What needs to be done :: The answer should consist of each line below that contains the word "keydercompany".

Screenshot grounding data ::
★ ★ ★ ★ ★

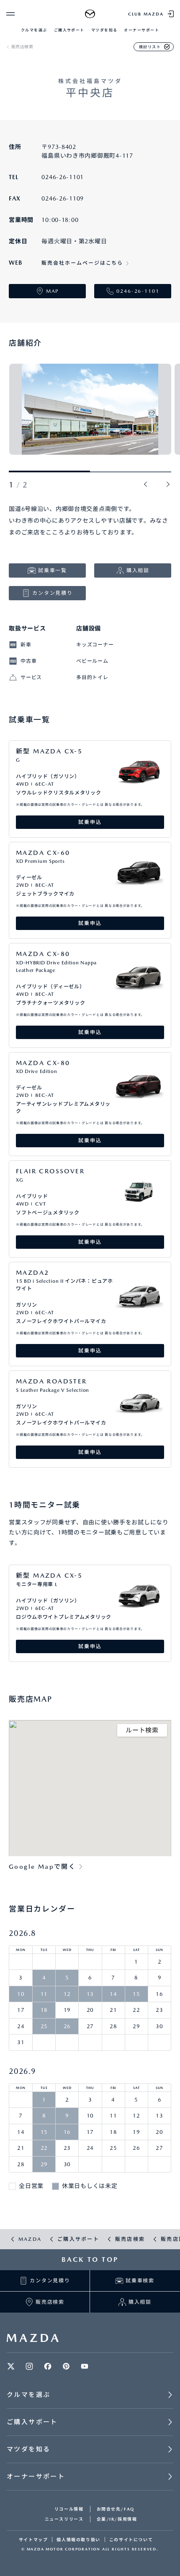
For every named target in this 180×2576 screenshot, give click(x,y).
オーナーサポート (141, 30)
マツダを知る (104, 30)
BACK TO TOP (90, 2259)
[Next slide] (168, 485)
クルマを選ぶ (34, 30)
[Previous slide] (146, 485)
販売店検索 (22, 46)
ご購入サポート (69, 30)
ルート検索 (142, 1730)
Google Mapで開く (42, 1866)
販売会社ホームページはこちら (82, 263)
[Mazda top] (90, 14)
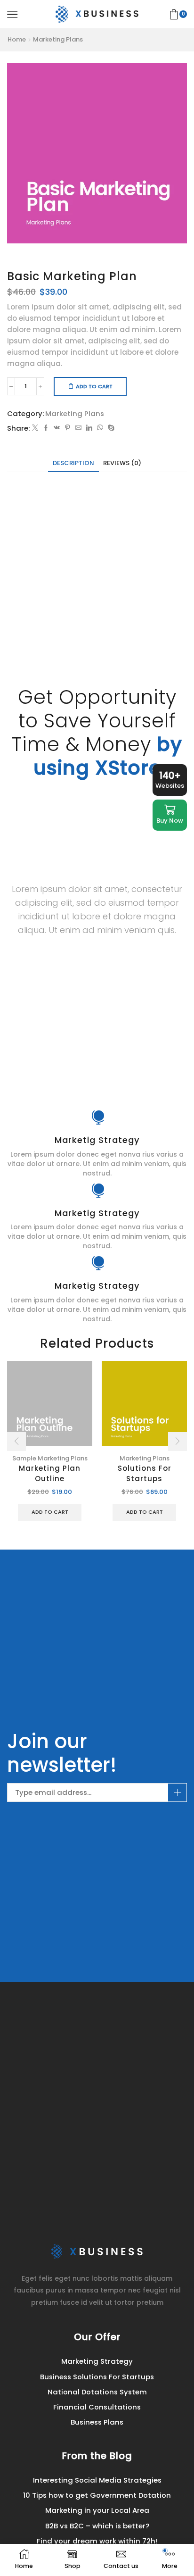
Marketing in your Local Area (97, 2510)
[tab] (73, 463)
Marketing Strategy (97, 2361)
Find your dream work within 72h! (97, 2541)
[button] (16, 1441)
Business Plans (97, 2422)
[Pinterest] (67, 428)
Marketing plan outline (50, 1473)
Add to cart (94, 386)
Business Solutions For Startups (97, 2377)
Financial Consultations (97, 2407)
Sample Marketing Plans (50, 1458)
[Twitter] (35, 428)
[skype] (109, 428)
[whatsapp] (100, 428)
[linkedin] (89, 428)
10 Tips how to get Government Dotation (97, 2495)
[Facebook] (45, 428)
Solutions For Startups (144, 1473)
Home (17, 39)
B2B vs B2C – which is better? (97, 2526)
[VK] (56, 428)
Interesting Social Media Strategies (97, 2480)
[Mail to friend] (78, 428)
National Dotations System (97, 2392)
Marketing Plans (58, 39)
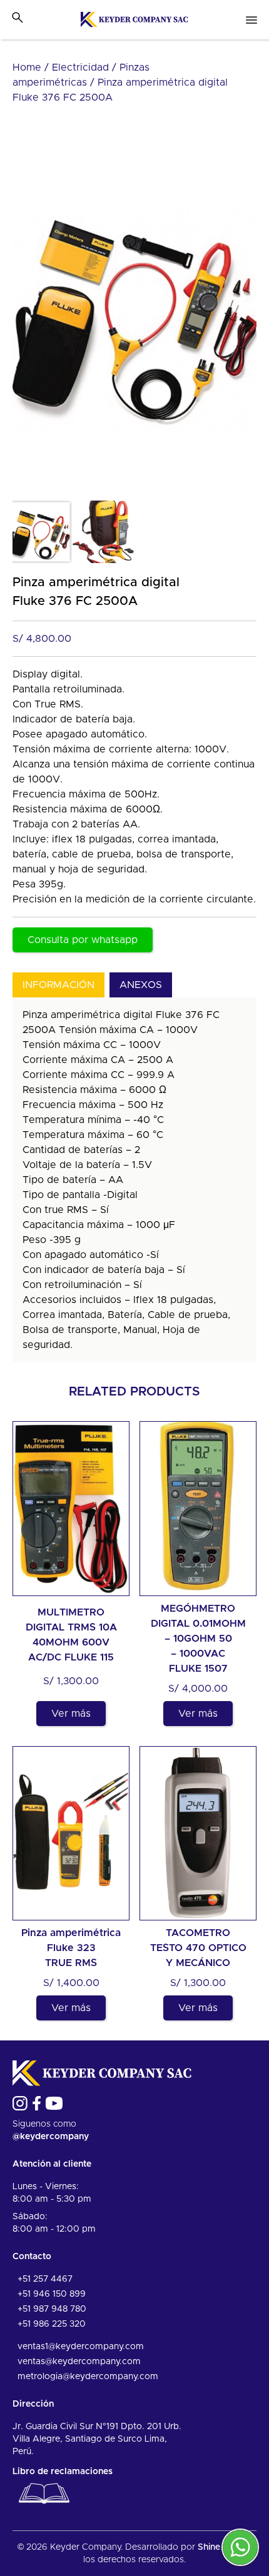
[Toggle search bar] (17, 17)
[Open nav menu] (251, 19)
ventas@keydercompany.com (79, 2361)
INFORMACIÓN (58, 985)
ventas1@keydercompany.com (81, 2346)
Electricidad (80, 67)
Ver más (71, 1714)
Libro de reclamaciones (63, 2471)
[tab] (58, 984)
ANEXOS (140, 985)
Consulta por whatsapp (83, 940)
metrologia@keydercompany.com (88, 2376)
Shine (209, 2547)
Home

★ ★ ★ ★ ★

Solution to the exercise ::
ventas@keydercompany.com (79, 2361)
ventas1@keydercompany.com (81, 2346)
metrologia@keydercompany.com (88, 2376)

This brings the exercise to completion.